Description of the task: Transcribe the listing below in its entirety, exactly.
________________________________________
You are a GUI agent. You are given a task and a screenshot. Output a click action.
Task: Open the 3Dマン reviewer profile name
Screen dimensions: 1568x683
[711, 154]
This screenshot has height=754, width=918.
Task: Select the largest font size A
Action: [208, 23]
________________________________________
Response area:
You are a GUI agent. You are given a task and a screenshot. Output a click action.
Task: Open the 3Dマン reviewer profile name
Screen dimensions: 1568x683
[711, 154]
This screenshot has height=754, width=918.
Task: Select the largest font size A
Action: [208, 23]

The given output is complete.